The first fruits of US President Joe Biden‘s Inflation Reduction Act have already been witnessed, with Swiss solar module and production line manufacturer Meyer Burger ramping up its solar panel production plans.

The heterojunction module maker cited the U.S. climate change and health care package as one of the reasons it is accelerating its manufacturing plans, along with a big module order from New York-based developer DE Shaw Renewable Investments. Publishing its first-half results on its website this week, Meyer Burger said the extension of the Investment Tax Credit for solar manufacturing in the United States – which was part of the Inflation Reduction Act – will be worth $0.07 times the nominal power output of each Meyer Burger module produced stateside.

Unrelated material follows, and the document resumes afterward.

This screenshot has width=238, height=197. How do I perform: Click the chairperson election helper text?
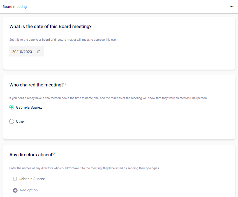tap(108, 98)
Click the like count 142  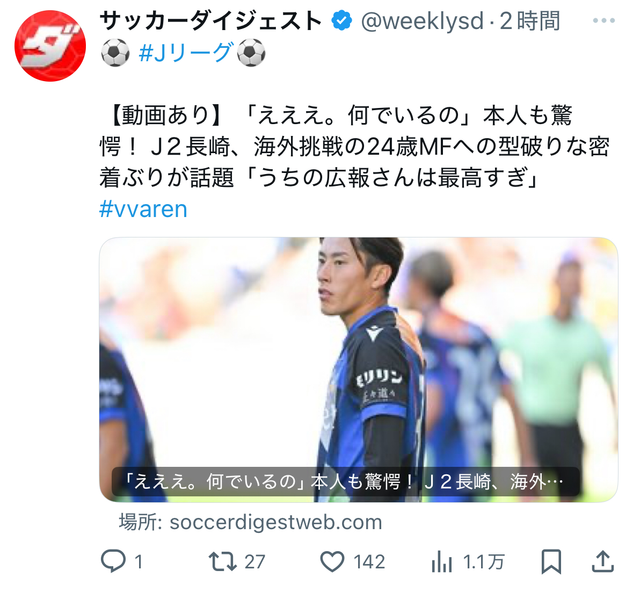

DE Shaw has placed an order for 3.75 GW of the European manufacturer’s panels, to be delivered from 2024 to 2029. It will pay a “substantial annual down payment” to help Meyer Burger fund the production capacity required to meet such delivery requirements.

However, the European company said the U.S. tax incentive and customer deposits will not be sufficient to finance a doubling of its manufacturing capacity to 3 GW per year. The business, headquartered in Gwatt, Switzerland, said it would need a further CHF 250 million ($262.3 million) to add 1.5 GW of production lines at its base in Thalheim, Germany, and 1 GW at its location in Goodyear, Arizona. Details of the fundraising effort will be announced to shareholders “in the next months,” the company said.

Traditionally a solar production equipment supplier, Meyer Burger’s decision to venture into module production has come at a cost to its bottom line as it ramps up its panel-making facilities. First-half revenue leapt from CHF 18 million in the first six months of last year to CHF 56.7 million this time around, with Meyer Burger stating that it was successfully passing on rising input costs to customers.

That led to a widening in net six-month losses, from the CHF 37.2 million shed in January-June 2021 to CHF 41 million. The investment required for module production has seen the company’s cash balance fall from CHF 247 million at the end of last year to CHF 186 million at the end of June. The good news is that DE Shaw has an option to expand its order to up to 5 GW of high-efficiency modules and to extend the length of the supply deal.